### AÇÕES NECESSÁRIAS
**a)** Traduza para inglês a seguinte frase do texto sobre o parque eólico de Mirandela: "Também a Assembleia Municipal de Mirandela, que reuniu, em sessão extraordinária para abordar este assunto, aprovou uma recomendação a pedir a reapreciação dos pareceres emitidos."
**b)** Altere na listagem o trecho que começa na linha que contém "Where should I click to: Click the 1/24/2020" e termina na linha que contém "Looking at the screenshot, I should tap(275, 706).", substituindo "search magnifier icon" por "magnifying glass icon" e mantendo tudo o resto inalterado. Apresente somente essas linhas.

### EXCERTO DO TEXTO

----

Depois dos apelos da comunidade científica para que fosse suspensa a instalação do parque eólico prevista para uma área da serra de Santa Comba, no concelho de Mirandela, que está em processo de classificação como Sítio de Interesse Público, agora foi a vez da Cátedra UNESCO em Portugal escrever a Augusto Santos Silva a pedir a suspensão do projeto.
Também a Assembleia Municipal de Mirandela, que reuniu, em sessão extraordinária para abordar este assunto, aprovou uma recomendação a pedir a reapreciação dos pareceres emitidos.
Na carta, o coordenador da UNESCO, Luiz Oosterbeek,, informa Augusto Santos Silva que aquela instituição, tal como o novo programa da UNESCO para a sustentabilidade “estruturaram-se para promover dinâmicas que promovam uma gestão mais integrada, ágil, mas prudente, das paisagens e dos territórios”, mas entende que no processo de instalação do parque eólico de Mirandela isso não aconteceu. “Não nos parece que, no contexto específico da Serra de Passos, tenha sido desenvolvido um rigoroso processo participativo, sem simplificações e que permita estruturar um plano de gestão e valorização territorial, ponderando as diversas variáveis”.
Nesse sentido, entende que será desejável que o projeto de construção do Parque eólico “possa ser suspenso até que um processo dessa natureza, que demorará cerca de um semestre, possa ser conduzido”, adianta.
Luiz Oosterbeek lembra o presidente do hemiciclo que em outras situações, a rapidez não foi boa conselheira. “Ao fazê-lo no passado, demasiadas vezes comprometeu a sustentabilidade a prazo, por refletir de forma insuficiente e por défice de debate com as comunidades”, argumenta o coordenador da Cátedra UNESCO, deixando o aviso de que os erros no passado “não decorreram de favorecer alguma concentração urbana para potenciar a concentração de recursos e serviços, tal como não decorreram de se plantar eucaliptos, de construir barragens para armazenar água e produzir energia”.

----

### DADOS A UTILIZAR
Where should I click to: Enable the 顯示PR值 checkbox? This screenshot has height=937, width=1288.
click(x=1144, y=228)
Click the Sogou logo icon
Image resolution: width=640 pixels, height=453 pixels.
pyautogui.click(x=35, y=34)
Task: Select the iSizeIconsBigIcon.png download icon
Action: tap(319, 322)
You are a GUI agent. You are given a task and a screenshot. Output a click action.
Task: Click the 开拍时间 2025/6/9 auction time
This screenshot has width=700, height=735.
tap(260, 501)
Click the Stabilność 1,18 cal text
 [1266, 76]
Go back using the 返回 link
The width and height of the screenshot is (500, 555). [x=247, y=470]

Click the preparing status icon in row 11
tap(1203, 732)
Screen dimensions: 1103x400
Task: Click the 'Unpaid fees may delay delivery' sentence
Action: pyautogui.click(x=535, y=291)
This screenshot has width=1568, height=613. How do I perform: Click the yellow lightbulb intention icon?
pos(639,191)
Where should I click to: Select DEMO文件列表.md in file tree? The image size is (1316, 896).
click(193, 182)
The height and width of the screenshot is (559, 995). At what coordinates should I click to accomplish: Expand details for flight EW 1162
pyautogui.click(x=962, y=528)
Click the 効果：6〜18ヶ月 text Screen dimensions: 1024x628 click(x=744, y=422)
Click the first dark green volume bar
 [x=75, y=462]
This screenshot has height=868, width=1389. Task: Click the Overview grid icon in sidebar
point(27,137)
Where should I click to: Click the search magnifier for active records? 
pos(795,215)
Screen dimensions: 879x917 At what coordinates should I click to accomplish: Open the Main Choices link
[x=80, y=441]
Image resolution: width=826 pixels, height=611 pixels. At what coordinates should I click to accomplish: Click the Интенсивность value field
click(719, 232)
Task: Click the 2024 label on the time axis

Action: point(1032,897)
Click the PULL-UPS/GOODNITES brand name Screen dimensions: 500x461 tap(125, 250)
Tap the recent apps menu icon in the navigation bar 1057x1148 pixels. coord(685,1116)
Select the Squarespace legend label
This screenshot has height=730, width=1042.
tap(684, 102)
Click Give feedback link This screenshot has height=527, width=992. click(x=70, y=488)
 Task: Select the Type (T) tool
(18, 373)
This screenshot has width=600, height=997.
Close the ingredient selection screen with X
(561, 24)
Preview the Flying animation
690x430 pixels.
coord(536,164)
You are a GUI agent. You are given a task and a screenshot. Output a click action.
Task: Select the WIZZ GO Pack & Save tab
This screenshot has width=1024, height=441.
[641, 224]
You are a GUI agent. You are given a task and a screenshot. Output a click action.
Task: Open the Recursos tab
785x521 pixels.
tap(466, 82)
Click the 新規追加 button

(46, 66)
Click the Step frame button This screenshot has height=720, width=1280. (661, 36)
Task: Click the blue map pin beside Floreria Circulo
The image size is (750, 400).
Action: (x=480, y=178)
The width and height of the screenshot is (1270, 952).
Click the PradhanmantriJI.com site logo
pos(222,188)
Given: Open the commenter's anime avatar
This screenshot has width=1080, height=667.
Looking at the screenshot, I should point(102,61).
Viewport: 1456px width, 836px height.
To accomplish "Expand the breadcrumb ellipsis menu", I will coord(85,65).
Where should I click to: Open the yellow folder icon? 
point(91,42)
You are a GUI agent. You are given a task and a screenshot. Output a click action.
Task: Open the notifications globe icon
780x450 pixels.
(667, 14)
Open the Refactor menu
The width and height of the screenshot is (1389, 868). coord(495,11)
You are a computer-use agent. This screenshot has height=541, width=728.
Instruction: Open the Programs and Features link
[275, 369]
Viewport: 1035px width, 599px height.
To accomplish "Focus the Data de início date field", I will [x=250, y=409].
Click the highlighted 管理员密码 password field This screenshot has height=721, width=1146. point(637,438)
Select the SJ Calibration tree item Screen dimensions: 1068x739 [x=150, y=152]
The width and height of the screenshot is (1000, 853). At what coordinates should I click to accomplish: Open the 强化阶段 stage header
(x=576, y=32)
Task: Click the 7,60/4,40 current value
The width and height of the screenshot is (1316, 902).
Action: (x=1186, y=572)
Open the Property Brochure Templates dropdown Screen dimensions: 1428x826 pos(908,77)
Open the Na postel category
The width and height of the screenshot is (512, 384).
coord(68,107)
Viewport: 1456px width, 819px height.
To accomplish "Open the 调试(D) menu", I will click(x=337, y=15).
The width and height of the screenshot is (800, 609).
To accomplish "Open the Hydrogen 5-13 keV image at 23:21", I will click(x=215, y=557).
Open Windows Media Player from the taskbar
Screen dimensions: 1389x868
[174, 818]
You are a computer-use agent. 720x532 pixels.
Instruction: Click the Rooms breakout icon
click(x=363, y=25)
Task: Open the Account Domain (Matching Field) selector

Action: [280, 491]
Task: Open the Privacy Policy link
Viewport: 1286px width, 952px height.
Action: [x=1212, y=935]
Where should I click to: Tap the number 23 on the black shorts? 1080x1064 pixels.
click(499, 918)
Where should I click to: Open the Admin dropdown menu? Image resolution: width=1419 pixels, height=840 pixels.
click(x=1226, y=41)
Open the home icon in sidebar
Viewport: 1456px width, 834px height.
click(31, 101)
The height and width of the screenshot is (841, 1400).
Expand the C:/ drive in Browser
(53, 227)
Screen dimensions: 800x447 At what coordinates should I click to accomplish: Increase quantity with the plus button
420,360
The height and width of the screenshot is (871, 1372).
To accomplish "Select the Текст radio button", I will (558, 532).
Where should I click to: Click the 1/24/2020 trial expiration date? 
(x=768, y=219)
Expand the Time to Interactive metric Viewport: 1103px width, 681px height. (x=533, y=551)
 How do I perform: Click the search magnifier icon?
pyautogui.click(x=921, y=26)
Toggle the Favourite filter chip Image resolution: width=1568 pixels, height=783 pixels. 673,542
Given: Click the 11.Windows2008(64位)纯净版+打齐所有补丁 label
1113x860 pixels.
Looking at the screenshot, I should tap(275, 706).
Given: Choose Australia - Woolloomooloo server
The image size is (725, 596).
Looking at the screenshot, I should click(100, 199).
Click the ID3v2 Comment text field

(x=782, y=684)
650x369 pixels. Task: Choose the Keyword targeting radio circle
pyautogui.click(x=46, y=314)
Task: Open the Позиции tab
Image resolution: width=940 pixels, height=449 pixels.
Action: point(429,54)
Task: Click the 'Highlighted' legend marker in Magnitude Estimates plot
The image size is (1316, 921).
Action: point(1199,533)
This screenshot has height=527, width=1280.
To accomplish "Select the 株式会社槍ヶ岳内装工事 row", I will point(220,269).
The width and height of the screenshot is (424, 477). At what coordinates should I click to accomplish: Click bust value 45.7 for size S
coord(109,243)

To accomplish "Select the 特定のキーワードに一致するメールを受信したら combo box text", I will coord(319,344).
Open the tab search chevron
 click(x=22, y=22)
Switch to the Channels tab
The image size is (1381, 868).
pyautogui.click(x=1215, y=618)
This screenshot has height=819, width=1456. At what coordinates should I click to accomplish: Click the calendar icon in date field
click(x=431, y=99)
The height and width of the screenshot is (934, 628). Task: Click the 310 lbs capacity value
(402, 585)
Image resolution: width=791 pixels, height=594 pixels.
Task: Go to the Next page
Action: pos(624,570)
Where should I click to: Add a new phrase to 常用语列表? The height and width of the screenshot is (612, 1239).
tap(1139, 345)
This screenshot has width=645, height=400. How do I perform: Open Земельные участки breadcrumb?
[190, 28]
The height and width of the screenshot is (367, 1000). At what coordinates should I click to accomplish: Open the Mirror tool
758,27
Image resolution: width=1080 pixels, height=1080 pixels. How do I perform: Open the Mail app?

----

### RESPOSTAS DO EXERCÍCIO
**a)** The Municipal Assembly of Mirandela, which met in an extraordinary session to address this matter, also approved a recommendation calling for a reassessment of the opinions issued.

**b)**
Where should I click to: Click the 1/24/2020 trial expiration date? 
(x=768, y=219)
Expand the Time to Interactive metric Viewport: 1103px width, 681px height. (x=533, y=551)
 How do I perform: Click the magnifying glass icon?
pyautogui.click(x=921, y=26)
Toggle the Favourite filter chip Image resolution: width=1568 pixels, height=783 pixels. 673,542
Given: Click the 11.Windows2008(64位)纯净版+打齐所有补丁 label
1113x860 pixels.
Looking at the screenshot, I should tap(275, 706).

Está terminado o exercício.